1.自動車産業の生産性やその向上率、イノベーションは他産業との比較において低いこと。
2.自動車産業が「業界内部の生産性向上」に拘り、「新陳代謝による生産性向上」がほぼ皆無であることがその一因となっていること。
3.それでも日本の自動車産業が世界最強になれたのは、人的資本・組織資本(ビジネス・プロセスの再構築活動や OJT を通じた従業員の熟練など)による生産性向上があったからだということ。
4.しかし、次の「3 つの環境変化」により、今後自動車メーカーの負荷が高い人的資本・組織資本による生産性向上には大きく依存できず、今後は「イノベーションによる従来比 7 倍のスピードでの生産性向上」が自動車産業に求められること。
(1)少子高齢化による豊かさと力の危機
(2)自動車産業内部の人的リソースの不足と国際競争力低下の危機
(3)未知の技術課題の勃興
5.そのための実行策として、次の 3 つが考えられること。
(1)デジタルの活用とアナログへのフォーカス
(2)アライアンスの活用
(3)クロスボーダー型の技術導入
6.これらを実行し、イノベーションをリードするエンジニアの資質要件は次の 3 つであること。「志」、「とんがり」、「オープン・マインド」。
ここではそれぞれの詳しい中身をお話しする紙面の余裕はないが、5月 30日付の Automotive News 誌の記事をいくつか引用して講演の一部を振り返ってみたい。
【ビステオンの事業再構築】
5月後半の米自動車業界を最も騒がせたのがこのニュースである。主としてフォード向けにガラス、パワートレイン、シャシー系の製品(売上 75億ドル相当)を作っている北米 24 ヶ所の工場をフォードに返上し、フォードはうち 2 工場を残して売却または清算の方針だという。
事業再編実行後のビステオンは、空調・内装・電子部品に特化したサプライヤーとなり、売上高(北米地域)も現在のデルファイに次ぐ第 2 位から、デンソーアメリカと同等の第 8 位に下がる見込みである。
顧客構成においてフォードの比率は現状の 64 %から 50 %に低下し、地域構成において北米の比率は現状の 63 %から 39 %まで低下する見込みである。
また、残った 36 工場の平均賃金は現在の半分以下になるという。
ビステオンのジョンストンCEOは、新しいビステオンのビジョンを、小型で、スリーク(技術志向型)で、グローバル(欧州、アジア、南米と北米のバランスが取れた)で、フォードとの繋がりを薄めた、競争力の高い会社、と称している。
一方、売却または清算となる 22 工場の方はどうなるか。
Automotive News 誌は、「ジョンソン・コントロール、マグナ、アメリカン・アクセル、デイナ等が買うかもしれない」というメリル・リンチのアナリストのレポートを引用している。
フォードはこれらの工場の所有や経営には興味がないものの、そこで作られる部品は引き続き必要としているのだから、十分な経営資源を持つ大手サプライヤーにとっては、ビステオンに独占されていた部分のフォード・ビジネスに参入するための千載一遇の参入機会であり、テクノロジーを持つ彼らはビステオンよりも上手にこれらの事業経営ができる可能性があるという見方である。

* [所与の情報]
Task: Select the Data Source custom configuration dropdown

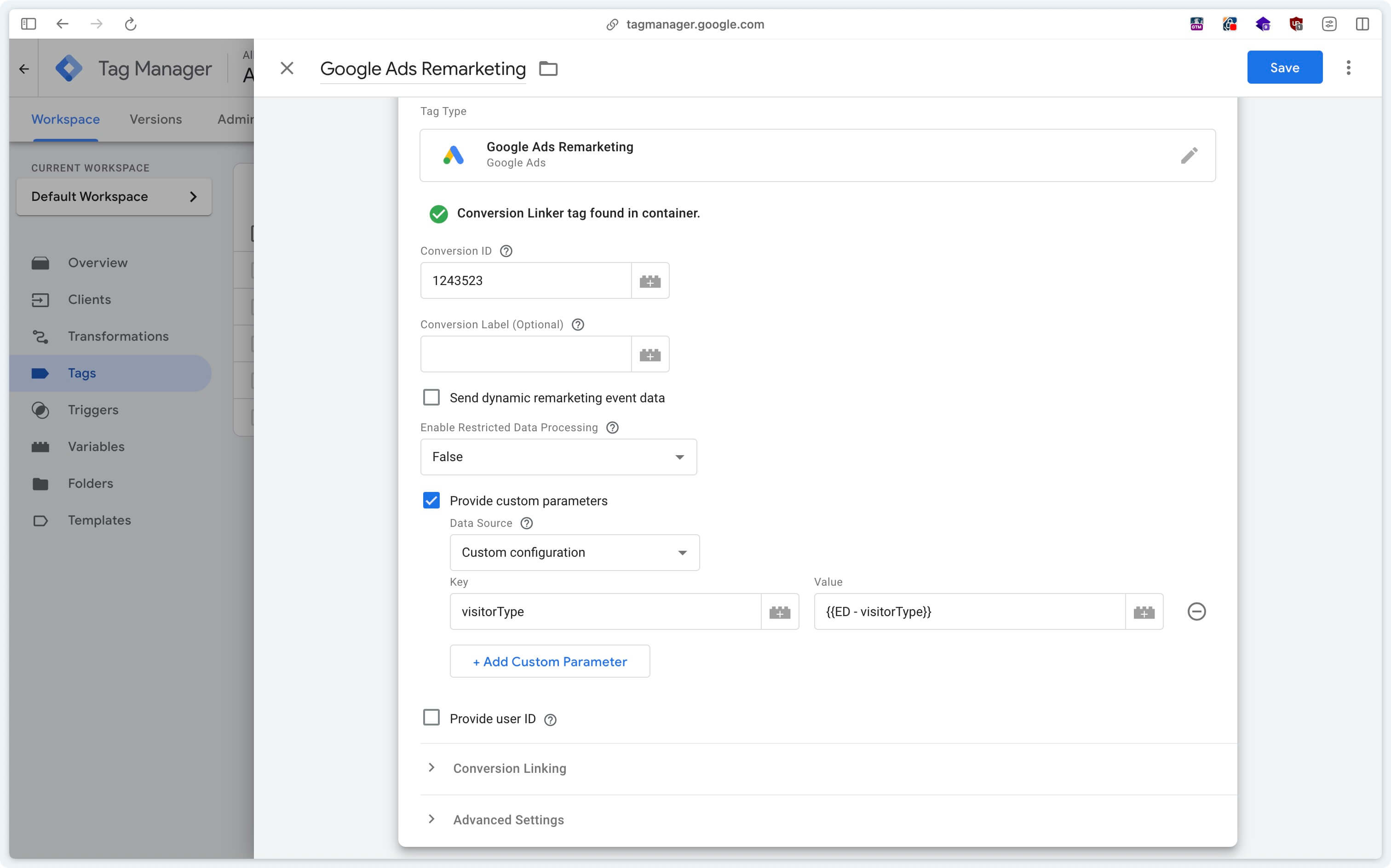Action: [x=574, y=552]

* [解くべき問題]
出典のうち「ここではそれぞれの詳しい中身をお話しする紙面の余裕はないが、5月 30日付の Automotive」から「位から、デンソーアメリカと同等の第 8 位に下がる見込みである。」までの部分を、一字も変えずに引用してください。 データと出典は互いに関係ありません。

* [以下の結果]
ここではそれぞれの詳しい中身をお話しする紙面の余裕はないが、5月 30日付の Automotive News 誌の記事をいくつか引用して講演の一部を振り返ってみたい。
【ビステオンの事業再構築】
5月後半の米自動車業界を最も騒がせたのがこのニュースである。主としてフォード向けにガラス、パワートレイン、シャシー系の製品(売上 75億ドル相当)を作っている北米 24 ヶ所の工場をフォードに返上し、フォードはうち 2 工場を残して売却または清算の方針だという。
事業再編実行後のビステオンは、空調・内装・電子部品に特化したサプライヤーとなり、売上高(北米地域)も現在のデルファイに次ぐ第 2 位から、デンソーアメリカと同等の第 8 位に下がる見込みである。